**DIRECTIONS FOR THIS TASK**
Rewrite every line of the records below as a Markdown table with the columns Row and Line, numbering the rows and skipping blank lines.

**MATERIAL FOR THE TASK**
________________________

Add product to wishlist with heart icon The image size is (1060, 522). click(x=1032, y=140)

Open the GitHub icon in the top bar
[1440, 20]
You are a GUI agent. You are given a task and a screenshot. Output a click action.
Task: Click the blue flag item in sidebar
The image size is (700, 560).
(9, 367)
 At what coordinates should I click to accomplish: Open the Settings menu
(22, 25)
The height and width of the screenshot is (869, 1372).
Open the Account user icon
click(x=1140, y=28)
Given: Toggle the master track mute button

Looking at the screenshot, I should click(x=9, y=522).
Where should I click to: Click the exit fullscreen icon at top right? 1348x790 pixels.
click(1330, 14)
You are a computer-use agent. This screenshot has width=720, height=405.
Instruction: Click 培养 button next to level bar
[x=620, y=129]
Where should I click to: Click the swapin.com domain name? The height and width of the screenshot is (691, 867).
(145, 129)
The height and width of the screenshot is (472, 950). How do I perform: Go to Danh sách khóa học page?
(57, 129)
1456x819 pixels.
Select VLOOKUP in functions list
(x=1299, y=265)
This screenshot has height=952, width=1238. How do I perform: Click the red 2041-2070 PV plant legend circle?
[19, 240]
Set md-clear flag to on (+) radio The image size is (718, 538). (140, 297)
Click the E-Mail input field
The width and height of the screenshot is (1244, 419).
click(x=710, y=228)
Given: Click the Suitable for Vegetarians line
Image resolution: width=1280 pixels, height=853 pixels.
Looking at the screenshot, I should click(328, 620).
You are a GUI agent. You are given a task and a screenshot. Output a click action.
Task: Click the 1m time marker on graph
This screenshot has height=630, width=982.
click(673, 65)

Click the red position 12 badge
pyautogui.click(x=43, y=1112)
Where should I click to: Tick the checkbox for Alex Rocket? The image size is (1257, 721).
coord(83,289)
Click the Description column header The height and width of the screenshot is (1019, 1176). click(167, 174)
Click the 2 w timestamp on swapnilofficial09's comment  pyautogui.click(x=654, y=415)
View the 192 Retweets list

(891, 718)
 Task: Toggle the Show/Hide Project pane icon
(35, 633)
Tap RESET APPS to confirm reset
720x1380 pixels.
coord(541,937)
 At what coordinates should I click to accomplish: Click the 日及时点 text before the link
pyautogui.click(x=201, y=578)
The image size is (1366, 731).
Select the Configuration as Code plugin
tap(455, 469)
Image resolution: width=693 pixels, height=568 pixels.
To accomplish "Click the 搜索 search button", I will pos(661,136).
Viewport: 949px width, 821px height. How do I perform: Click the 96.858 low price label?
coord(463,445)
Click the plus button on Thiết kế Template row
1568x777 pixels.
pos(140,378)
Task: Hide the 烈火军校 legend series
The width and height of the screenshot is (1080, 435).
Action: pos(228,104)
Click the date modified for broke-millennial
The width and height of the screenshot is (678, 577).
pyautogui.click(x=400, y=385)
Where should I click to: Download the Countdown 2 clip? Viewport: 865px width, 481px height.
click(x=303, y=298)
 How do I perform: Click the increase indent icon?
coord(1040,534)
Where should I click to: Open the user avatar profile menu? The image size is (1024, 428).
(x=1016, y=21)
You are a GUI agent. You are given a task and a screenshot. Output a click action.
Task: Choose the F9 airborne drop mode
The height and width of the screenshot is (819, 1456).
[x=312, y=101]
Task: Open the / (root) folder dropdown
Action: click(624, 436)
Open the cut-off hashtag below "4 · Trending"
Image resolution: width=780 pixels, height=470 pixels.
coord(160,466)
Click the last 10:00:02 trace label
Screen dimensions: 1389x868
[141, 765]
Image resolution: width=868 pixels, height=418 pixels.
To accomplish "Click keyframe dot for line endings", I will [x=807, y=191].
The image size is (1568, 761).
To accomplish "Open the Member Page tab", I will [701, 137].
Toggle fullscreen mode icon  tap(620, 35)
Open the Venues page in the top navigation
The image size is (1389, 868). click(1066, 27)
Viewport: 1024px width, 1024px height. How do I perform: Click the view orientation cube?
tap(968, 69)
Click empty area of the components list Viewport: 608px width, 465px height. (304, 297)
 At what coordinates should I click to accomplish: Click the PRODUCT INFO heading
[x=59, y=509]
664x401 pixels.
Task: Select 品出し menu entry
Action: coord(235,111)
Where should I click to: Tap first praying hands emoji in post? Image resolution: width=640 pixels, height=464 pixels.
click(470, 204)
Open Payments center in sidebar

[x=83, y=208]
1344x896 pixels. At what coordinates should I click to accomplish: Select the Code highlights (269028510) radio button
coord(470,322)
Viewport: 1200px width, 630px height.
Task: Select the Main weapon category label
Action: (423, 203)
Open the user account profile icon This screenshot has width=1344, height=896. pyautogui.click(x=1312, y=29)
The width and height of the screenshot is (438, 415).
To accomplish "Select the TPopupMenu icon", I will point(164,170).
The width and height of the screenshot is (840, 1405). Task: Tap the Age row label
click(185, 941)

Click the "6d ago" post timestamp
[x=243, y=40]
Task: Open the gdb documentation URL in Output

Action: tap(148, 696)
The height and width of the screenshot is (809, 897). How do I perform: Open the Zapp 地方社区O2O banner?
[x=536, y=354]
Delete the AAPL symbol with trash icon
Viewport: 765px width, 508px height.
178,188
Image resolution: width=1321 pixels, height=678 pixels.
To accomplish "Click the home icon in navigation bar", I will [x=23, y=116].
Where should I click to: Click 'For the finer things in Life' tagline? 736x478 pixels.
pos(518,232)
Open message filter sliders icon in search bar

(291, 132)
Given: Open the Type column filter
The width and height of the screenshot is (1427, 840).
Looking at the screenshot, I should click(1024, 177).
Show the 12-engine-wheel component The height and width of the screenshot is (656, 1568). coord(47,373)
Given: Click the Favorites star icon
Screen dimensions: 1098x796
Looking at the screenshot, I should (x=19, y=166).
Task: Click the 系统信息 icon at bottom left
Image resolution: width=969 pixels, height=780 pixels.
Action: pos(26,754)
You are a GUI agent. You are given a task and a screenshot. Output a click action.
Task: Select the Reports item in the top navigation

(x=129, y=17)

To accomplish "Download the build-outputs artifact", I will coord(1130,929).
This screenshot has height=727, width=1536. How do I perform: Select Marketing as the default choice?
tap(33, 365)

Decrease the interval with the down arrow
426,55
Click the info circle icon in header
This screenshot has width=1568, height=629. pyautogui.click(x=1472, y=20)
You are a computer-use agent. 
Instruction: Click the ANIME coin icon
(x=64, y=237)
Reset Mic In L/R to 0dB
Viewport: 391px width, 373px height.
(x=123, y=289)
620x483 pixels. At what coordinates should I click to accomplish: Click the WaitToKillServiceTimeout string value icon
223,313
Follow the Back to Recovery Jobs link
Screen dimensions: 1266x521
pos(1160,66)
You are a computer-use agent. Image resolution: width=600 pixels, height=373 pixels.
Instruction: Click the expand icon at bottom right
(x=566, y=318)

________________________

**TASK OUTPUT**
| Row | Line |
|---|---|
| 1 | Add product to wishlist with heart icon The image size is (1060, 522). click(x=1032, y=140) |
| 2 | Open the GitHub icon in the top bar |
| 3 | [1440, 20] |
| 4 | You are a GUI agent. You are given a task and a screenshot. Output a click action. |
| 5 | Task: Click the blue flag item in sidebar |
| 6 | The image size is (700, 560). |
| 7 | (9, 367) |
| 8 |  At what coordinates should I click to accomplish: Open the Settings menu |
| 9 | (22, 25) |
| 10 | The height and width of the screenshot is (869, 1372). |
| 11 | Open the Account user icon |
| 12 | click(x=1140, y=28) |
| 13 | Given: Toggle the master track mute button |
| 14 | Looking at the screenshot, I should click(x=9, y=522). |
| 15 | Where should I click to: Click the exit fullscreen icon at top right? 1348x790 pixels. |
| 16 | click(1330, 14) |
| 17 | You are a computer-use agent. This screenshot has width=720, height=405. |
| 18 | Instruction: Click 培养 button next to level bar |
| 19 | [x=620, y=129] |
| 20 | Where should I click to: Click the swapin.com domain name? The height and width of the screenshot is (691, 867). |
| 21 | (145, 129) |
| 22 | The height and width of the screenshot is (472, 950). How do I perform: Go to Danh sách khóa học page? |
| 23 | (57, 129) |
| 24 | 1456x819 pixels. |
| 25 | Select VLOOKUP in functions list |
| 26 | (x=1299, y=265) |
| 27 | This screenshot has height=952, width=1238. How do I perform: Click the red 2041-2070 PV plant legend circle? |
| 28 | [19, 240] |
| 29 | Set md-clear flag to on (+) radio The image size is (718, 538). (140, 297) |
| 30 | Click the E-Mail input field |
| 31 | The width and height of the screenshot is (1244, 419). |
| 32 | click(x=710, y=228) |
| 33 | Given: Click the Suitable for Vegetarians line |
| 34 | Image resolution: width=1280 pixels, height=853 pixels. |
| 35 | Looking at the screenshot, I should click(328, 620). |
| 36 | You are a GUI agent. You are given a task and a screenshot. Output a click action. |
| 37 | Task: Click the 1m time marker on graph |
| 38 | This screenshot has height=630, width=982. |
| 39 | click(673, 65) |
| 40 | Click the red position 12 badge |
| 41 | pyautogui.click(x=43, y=1112) |
| 42 | Where should I click to: Tick the checkbox for Alex Rocket? The image size is (1257, 721). |
| 43 | coord(83,289) |
| 44 | Click the Description column header The height and width of the screenshot is (1019, 1176). click(167, 174) |
| 45 | Click the 2 w timestamp on swapnilofficial09's comment  pyautogui.click(x=654, y=415) |
| 46 | View the 192 Retweets list |
| 47 | (891, 718) |
| 48 |  Task: Toggle the Show/Hide Project pane icon |
| 49 | (35, 633) |
| 50 | Tap RESET APPS to confirm reset |
| 51 | 720x1380 pixels. |
| 52 | coord(541,937) |
| 53 |  At what coordinates should I click to accomplish: Click the 日及时点 text before the link |
| 54 | pyautogui.click(x=201, y=578) |
| 55 | The image size is (1366, 731). |
| 56 | Select the Configuration as Code plugin |
| 57 | tap(455, 469) |
| 58 | Image resolution: width=693 pixels, height=568 pixels. |
| 59 | To accomplish "Click the 搜索 search button", I will pos(661,136). |
| 60 | Viewport: 949px width, 821px height. How do I perform: Click the 96.858 low price label? |
| 61 | coord(463,445) |
| 62 | Click the plus button on Thiết kế Template row |
| 63 | 1568x777 pixels. |
| 64 | pos(140,378) |
| 65 | Task: Hide the 烈火军校 legend series |
| 66 | The width and height of the screenshot is (1080, 435). |
| 67 | Action: pos(228,104) |
| 68 | Click the date modified for broke-millennial |
| 69 | The width and height of the screenshot is (678, 577). |
| 70 | pyautogui.click(x=400, y=385) |
| 71 | Where should I click to: Download the Countdown 2 clip? Viewport: 865px width, 481px height. |
| 72 | click(x=303, y=298) |
| 73 |  How do I perform: Click the increase indent icon? |
| 74 | coord(1040,534) |
| 75 | Where should I click to: Open the user avatar profile menu? The image size is (1024, 428). |
| 76 | (x=1016, y=21) |
| 77 | You are a GUI agent. You are given a task and a screenshot. Output a click action. |
| 78 | Task: Choose the F9 airborne drop mode |
| 79 | The height and width of the screenshot is (819, 1456). |
| 80 | [x=312, y=101] |
| 81 | Task: Open the / (root) folder dropdown |
| 82 | Action: click(624, 436) |
| 83 | Open the cut-off hashtag below "4 · Trending" |
| 84 | Image resolution: width=780 pixels, height=470 pixels. |
| 85 | coord(160,466) |
| 86 | Click the last 10:00:02 trace label |
| 87 | Screen dimensions: 1389x868 |
| 88 | [141, 765] |
| 89 | Image resolution: width=868 pixels, height=418 pixels. |
| 90 | To accomplish "Click keyframe dot for line endings", I will [x=807, y=191]. |
| 91 | The image size is (1568, 761). |
| 92 | To accomplish "Open the Member Page tab", I will [701, 137]. |
| 93 | Toggle fullscreen mode icon  tap(620, 35) |
| 94 | Open the Venues page in the top navigation |
| 95 | The image size is (1389, 868). click(1066, 27) |
| 96 | Viewport: 1024px width, 1024px height. How do I perform: Click the view orientation cube? |
| 97 | tap(968, 69) |
| 98 | Click empty area of the components list Viewport: 608px width, 465px height. (304, 297) |
| 99 |  At what coordinates should I click to accomplish: Click the PRODUCT INFO heading |
| 100 | [x=59, y=509] |
| 101 | 664x401 pixels. |
| 102 | Task: Select 品出し menu entry |
| 103 | Action: coord(235,111) |
| 104 | Where should I click to: Tap first praying hands emoji in post? Image resolution: width=640 pixels, height=464 pixels. |
| 105 | click(470, 204) |
| 106 | Open Payments center in sidebar |
| 107 | [x=83, y=208] |
| 108 | 1344x896 pixels. At what coordinates should I click to accomplish: Select the Code highlights (269028510) radio button |
| 109 | coord(470,322) |
| 110 | Viewport: 1200px width, 630px height. |
| 111 | Task: Select the Main weapon category label |
| 112 | Action: (423, 203) |
| 113 | Open the user account profile icon This screenshot has width=1344, height=896. pyautogui.click(x=1312, y=29) |
| 114 | The width and height of the screenshot is (438, 415). |
| 115 | To accomplish "Select the TPopupMenu icon", I will point(164,170). |
| 116 | The width and height of the screenshot is (840, 1405). Task: Tap the Age row label |
| 117 | click(185, 941) |
| 118 | Click the "6d ago" post timestamp |
| 119 | [x=243, y=40] |
| 120 | Task: Open the gdb documentation URL in Output |
| 121 | Action: tap(148, 696) |
| 122 | The height and width of the screenshot is (809, 897). How do I perform: Open the Zapp 地方社区O2O banner? |
| 123 | [x=536, y=354] |
| 124 | Delete the AAPL symbol with trash icon |
| 125 | Viewport: 765px width, 508px height. |
| 126 | 178,188 |
| 127 | Image resolution: width=1321 pixels, height=678 pixels. |
| 128 | To accomplish "Click the home icon in navigation bar", I will [x=23, y=116]. |
| 129 | Where should I click to: Click 'For the finer things in Life' tagline? 736x478 pixels. |
| 130 | pos(518,232) |
| 131 | Open message filter sliders icon in search bar |
| 132 | (291, 132) |
| 133 | Given: Open the Type column filter |
| 134 | The width and height of the screenshot is (1427, 840). |
| 135 | Looking at the screenshot, I should click(1024, 177). |
| 136 | Show the 12-engine-wheel component The height and width of the screenshot is (656, 1568). coord(47,373) |
| 137 | Given: Click the Favorites star icon |
| 138 | Screen dimensions: 1098x796 |
| 139 | Looking at the screenshot, I should (x=19, y=166). |
| 140 | Task: Click the 系统信息 icon at bottom left |
| 141 | Image resolution: width=969 pixels, height=780 pixels. |
| 142 | Action: pos(26,754) |
| 143 | You are a GUI agent. You are given a task and a screenshot. Output a click action. |
| 144 | Task: Select the Reports item in the top navigation |
| 145 | (x=129, y=17) |
| 146 | To accomplish "Download the build-outputs artifact", I will coord(1130,929). |
| 147 | This screenshot has height=727, width=1536. How do I perform: Select Marketing as the default choice? |
| 148 | tap(33, 365) |
| 149 | Decrease the interval with the down arrow |
| 150 | 426,55 |
| 151 | Click the info circle icon in header |
| 152 | This screenshot has width=1568, height=629. pyautogui.click(x=1472, y=20) |
| 153 | You are a computer-use agent.  |
| 154 | Instruction: Click the ANIME coin icon |
| 155 | (x=64, y=237) |
| 156 | Reset Mic In L/R to 0dB |
| 157 | Viewport: 391px width, 373px height. |
| 158 | (x=123, y=289) |
| 159 | 620x483 pixels. At what coordinates should I click to accomplish: Click the WaitToKillServiceTimeout string value icon |
| 160 | 223,313 |
| 161 | Follow the Back to Recovery Jobs link |
| 162 | Screen dimensions: 1266x521 |
| 163 | pos(1160,66) |
| 164 | You are a computer-use agent. Image resolution: width=600 pixels, height=373 pixels. |
| 165 | Instruction: Click the expand icon at bottom right |
| 166 | (x=566, y=318) |